Work instruction: For the word "will", state how many lines of the records include it, with no other text.
Top of Given data
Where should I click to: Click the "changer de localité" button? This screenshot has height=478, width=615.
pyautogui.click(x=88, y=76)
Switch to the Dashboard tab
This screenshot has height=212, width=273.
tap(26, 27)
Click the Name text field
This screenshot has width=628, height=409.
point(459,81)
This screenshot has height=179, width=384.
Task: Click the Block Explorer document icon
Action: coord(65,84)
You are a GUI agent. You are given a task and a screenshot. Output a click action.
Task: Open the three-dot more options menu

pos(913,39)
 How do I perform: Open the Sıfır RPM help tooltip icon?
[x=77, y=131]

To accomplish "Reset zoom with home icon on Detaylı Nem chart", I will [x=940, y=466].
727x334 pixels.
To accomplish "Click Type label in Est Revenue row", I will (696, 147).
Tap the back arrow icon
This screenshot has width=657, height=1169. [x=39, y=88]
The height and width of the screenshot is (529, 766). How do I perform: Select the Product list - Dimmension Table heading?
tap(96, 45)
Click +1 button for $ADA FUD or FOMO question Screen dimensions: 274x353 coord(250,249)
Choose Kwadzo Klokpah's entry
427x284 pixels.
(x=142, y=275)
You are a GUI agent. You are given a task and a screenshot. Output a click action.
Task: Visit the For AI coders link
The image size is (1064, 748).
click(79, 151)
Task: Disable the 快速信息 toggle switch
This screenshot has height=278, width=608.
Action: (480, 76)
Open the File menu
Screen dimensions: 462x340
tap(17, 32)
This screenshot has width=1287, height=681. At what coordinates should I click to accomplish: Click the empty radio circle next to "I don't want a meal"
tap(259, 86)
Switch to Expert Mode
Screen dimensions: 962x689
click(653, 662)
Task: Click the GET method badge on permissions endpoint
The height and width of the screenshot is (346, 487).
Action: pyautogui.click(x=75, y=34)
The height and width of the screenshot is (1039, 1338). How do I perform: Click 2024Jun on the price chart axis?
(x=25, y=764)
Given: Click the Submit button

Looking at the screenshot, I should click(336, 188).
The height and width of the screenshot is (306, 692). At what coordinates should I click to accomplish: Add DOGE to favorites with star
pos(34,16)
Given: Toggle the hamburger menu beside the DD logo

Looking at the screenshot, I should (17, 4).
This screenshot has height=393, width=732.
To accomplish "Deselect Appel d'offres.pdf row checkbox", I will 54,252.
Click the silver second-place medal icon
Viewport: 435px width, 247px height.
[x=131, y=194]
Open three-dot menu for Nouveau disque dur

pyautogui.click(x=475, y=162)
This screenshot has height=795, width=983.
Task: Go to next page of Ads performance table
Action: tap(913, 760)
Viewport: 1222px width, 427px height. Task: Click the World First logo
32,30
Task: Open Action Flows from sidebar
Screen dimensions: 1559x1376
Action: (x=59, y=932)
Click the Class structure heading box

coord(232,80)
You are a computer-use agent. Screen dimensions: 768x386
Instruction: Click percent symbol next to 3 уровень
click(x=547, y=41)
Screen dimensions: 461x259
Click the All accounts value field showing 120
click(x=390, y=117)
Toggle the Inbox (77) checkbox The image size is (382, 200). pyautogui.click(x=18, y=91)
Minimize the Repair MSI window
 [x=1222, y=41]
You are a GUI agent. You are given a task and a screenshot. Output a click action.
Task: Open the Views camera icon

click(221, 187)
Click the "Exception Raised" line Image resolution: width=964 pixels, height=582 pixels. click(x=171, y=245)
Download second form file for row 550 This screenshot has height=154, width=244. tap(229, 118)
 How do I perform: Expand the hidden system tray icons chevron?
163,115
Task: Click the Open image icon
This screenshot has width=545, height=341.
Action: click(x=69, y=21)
Bottom of Given data
Written response: 3